Open Thoughts

October 2012 archive

Predict Elections with Twitter

October 12, 2012

In a rather self deprecating title "I wanted to Predict Elections with Twitter and all I got was this Lousy Paper" Daniel Gayo-Avello takes us on a tour of how hard it is to do reproducible research, and how often authors take short cuts. From the abstract:

"Predicting X from Twitter is a popular fad within the Twitter research subculture. It seems both appealing and relatively easy. Among such kind of studies, electoral prediction is maybe the most attractive, and at this moment there is a growing body of literature on such a topic. This is not only an interesting research problem but, above all, it is extremely difficult. However, most of the authors seem to be more interested in claiming positive results than in providing sound and reproducible methods."
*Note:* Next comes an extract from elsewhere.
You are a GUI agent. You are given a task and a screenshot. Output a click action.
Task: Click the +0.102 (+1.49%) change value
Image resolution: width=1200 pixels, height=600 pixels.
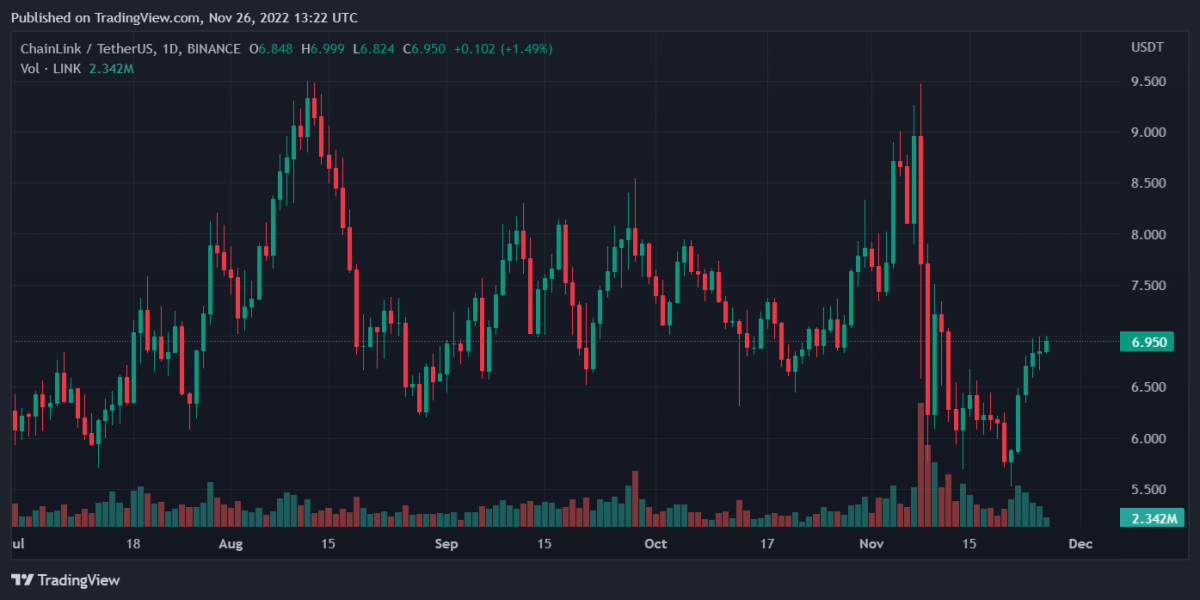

It is an interesting survey of papers that use Twitter data.

He lists some flaws in current research on electoral predictions, but they are generally applicable to any machine learning paper (my comments in brackets):

  1. It's not prediction at all! I have not found a single paper predicting a future result. (Neither is bootstrap nor cross validation prediction)
  2. Chance is not a valid baseline...
  3. There is not a commonly accepted way of "counting votes" in Twitter
  4. There is not a commonly accepted way of interpreting reality! (In supervised learning, we tend to ignore the fact that there is no ground truth in reality.)
  5. Sentiment analysis is applied as a black-box... (As machine learning algorithm get more complex, more people will tend to use machine learning software as a black box)
  6. All the tweets are assumed to be trustworthy. (I don't know if anybody is doing adversarial election prediction)
  7. Demographics are neglected. (The biased sample problem)
  8. Self-selection bias.

The window is closing on those who want to predict the upcoming US elections from X.